**PROVIDED PASSAGE:**

Put a man in uniform, preferably a white man, give him a gun, and Americans will worship him. It is a particularly childish trait, of a childlike culture, that insists on anointing all active military members and police officers as “heroes.” The rhetorical sloppiness and intellectual shallowness of affixing such a reverent label to everyone in the military or law enforcement betrays a frightening cultural streak of nationalism, chauvinism, authoritarianism and totalitarianism, but it also makes honest and serious conversations necessary for the maintenance and enhancement of a fragile democracy nearly impossible.
It has become impossible to go a week without reading a story about police brutality, abuse of power and misuse of authority. Michael Brown’s murder represents the tip of a body pile, and in just the past month, several videos have emerged of police assaulting people, including pregnant women, for reasons justifiable only to the insane.
It is equally challenging for anyone reasonable, and not drowning in the syrup of patriotic sentimentality, to stop saluting, and look at the servicemen of the American military with criticism and skepticism. There is a sexual assault epidemic in the military. In 2003, a Department of Defense study found that one-third of women seeking medical care in the VA system reported experiencing rape or sexual violence while in the military. Internal and external studies demonstrate that since the official study, numbers of sexual assaults within the military have only increased, especially with male victims. According to the Pentagon, 38 men are sexually assaulted every single day in the U.S. military. Given that rape and sexual assault are, traditionally, the most underreported crimes, the horrific statistics likely fail to capture the reality of the sexual dungeon that has become the United States military.

**QUESTIONS ON THE MATERIAL:**
1. In the essay, restate the part that opens with the words containing "It has become" and closes with "to the insane.", swapping "body pile" for "mountain of victims".
2. Answer these questions from the essay:
(a) In what year did the Department of Defense study on sexual violence in the military appear?
(b) According to the Pentagon, how many men are sexually assaulted each day in the U.S. military?
(c) Whose murder does the essay call "the tip of a body pile"?
3. List every cultural streak that the essay says the "hero" label betrays.

**DATA SECTION:**
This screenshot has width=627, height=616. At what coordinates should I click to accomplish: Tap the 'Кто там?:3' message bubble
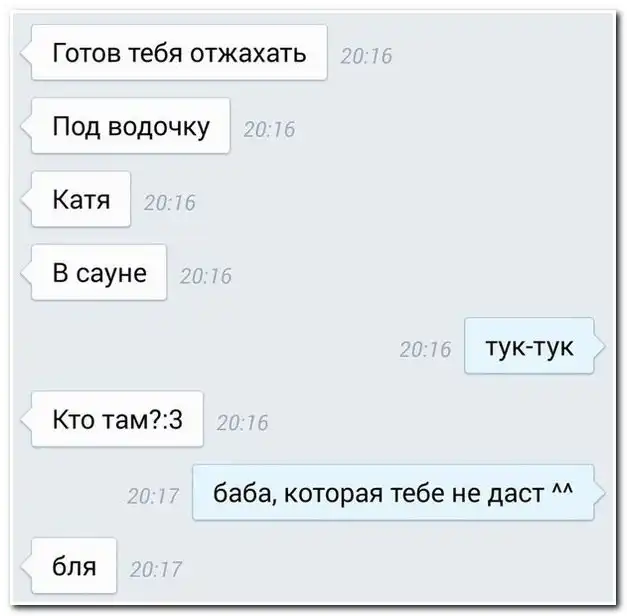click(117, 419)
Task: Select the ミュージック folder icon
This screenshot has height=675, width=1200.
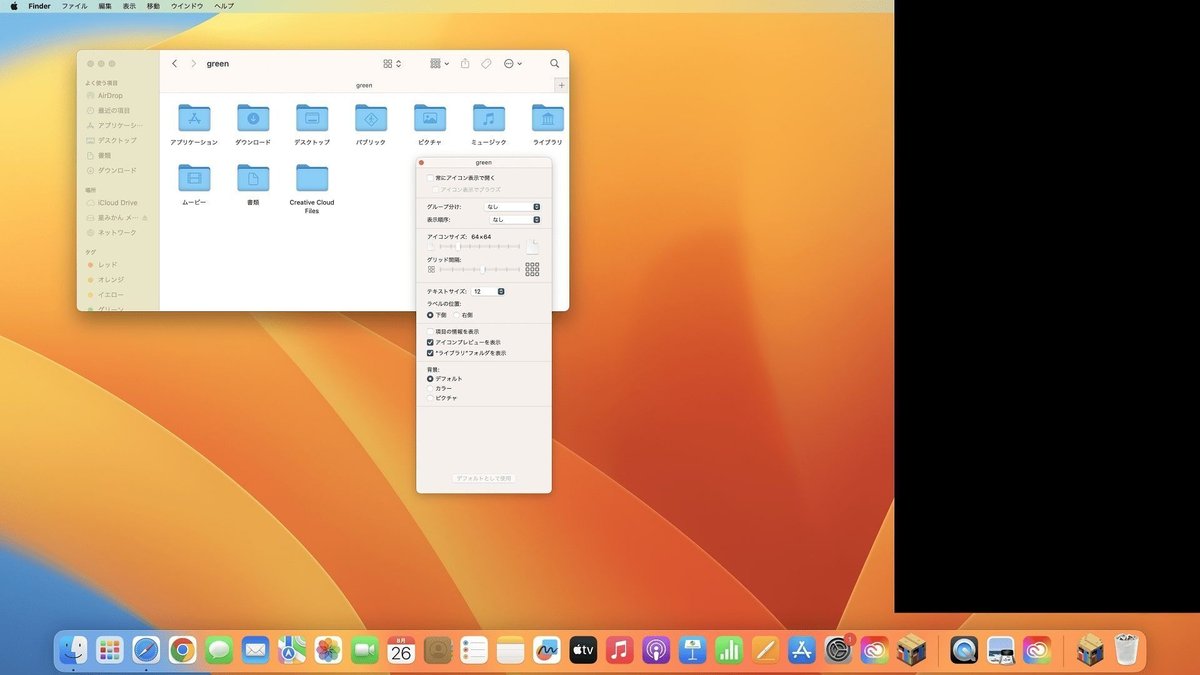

**RESPONSES BY TASK:**
1.
It has become impossible to go a week without reading a story about police brutality, abuse of power and misuse of authority. Michael Brown’s murder represents the tip of a mountain of victims, and in just the past month, several videos have emerged of police assaulting people, including pregnant women, for reasons justifiable only to the insane.

2.
(a) 2003
(b) 38
(c) Michael Brown's

3. nationalism, chauvinism, authoritarianism, totalitarianism